** YOUR ASSIGNMENT **
Below are the records; give again exactly the line with "[T HURRICANE XLT", the line with "[Next Page] (107, 1216)", and each line that lies between them, and nothing besides.

** WORKING DATA **
Segment Open
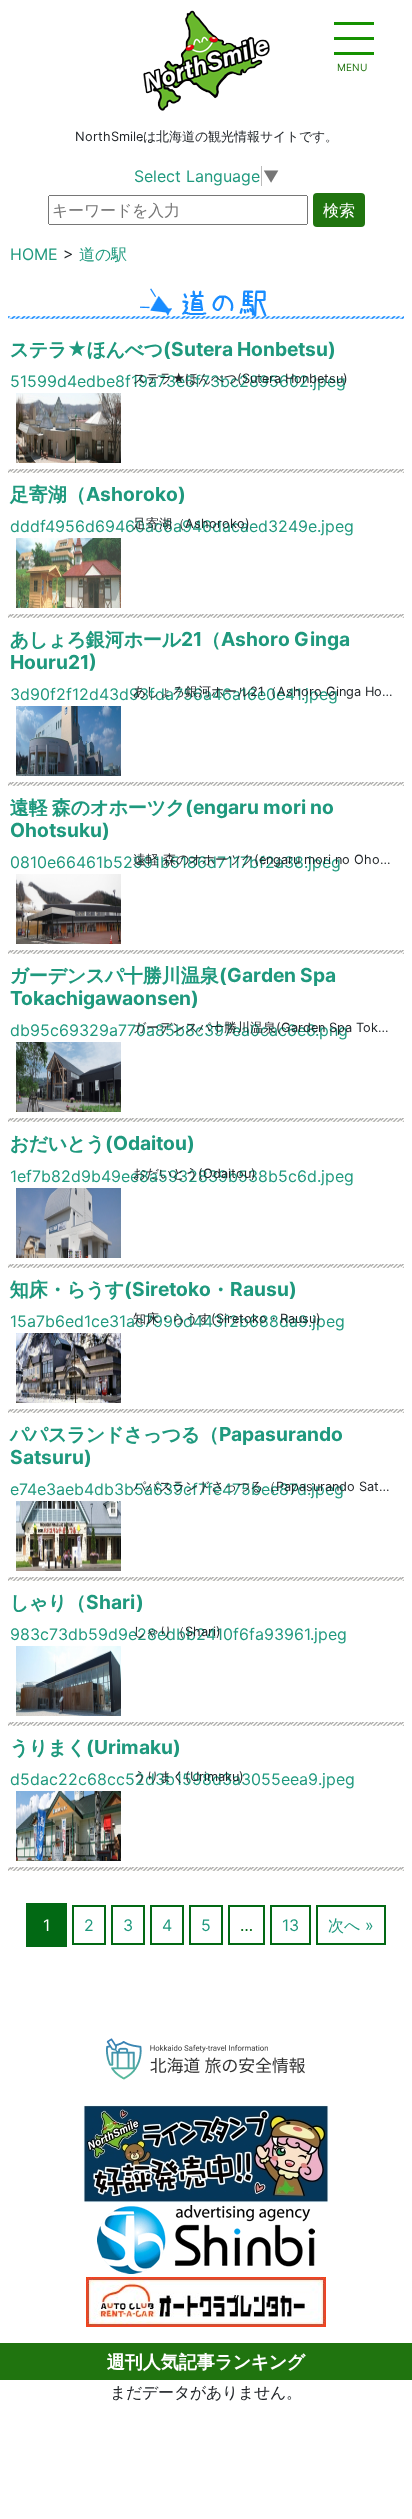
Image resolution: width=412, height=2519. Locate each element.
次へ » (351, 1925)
Segment Closed
Segment Open
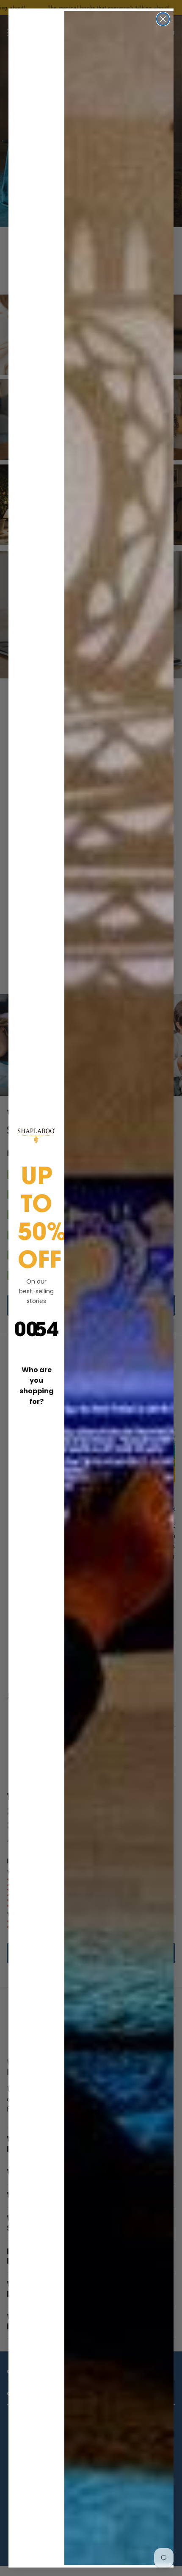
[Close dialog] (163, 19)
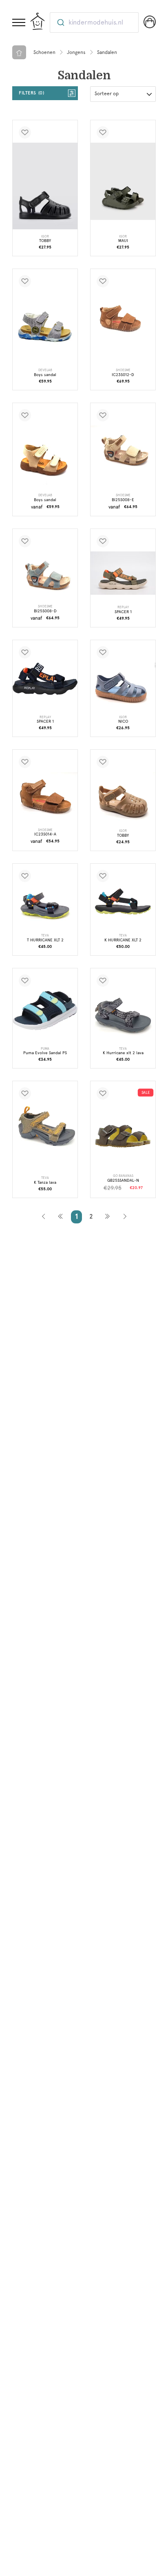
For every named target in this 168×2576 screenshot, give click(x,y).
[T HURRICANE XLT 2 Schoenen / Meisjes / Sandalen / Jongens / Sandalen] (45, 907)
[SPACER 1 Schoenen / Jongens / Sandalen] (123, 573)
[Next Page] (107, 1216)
Segment Closed
** WRITTEN ANSWER **
[T HURRICANE XLT 2 Schoenen / Meisjes / Sandalen / Jongens / Sandalen] (45, 907)
[SPACER 1 Schoenen / Jongens / Sandalen] (123, 573)
[Next Page] (107, 1216)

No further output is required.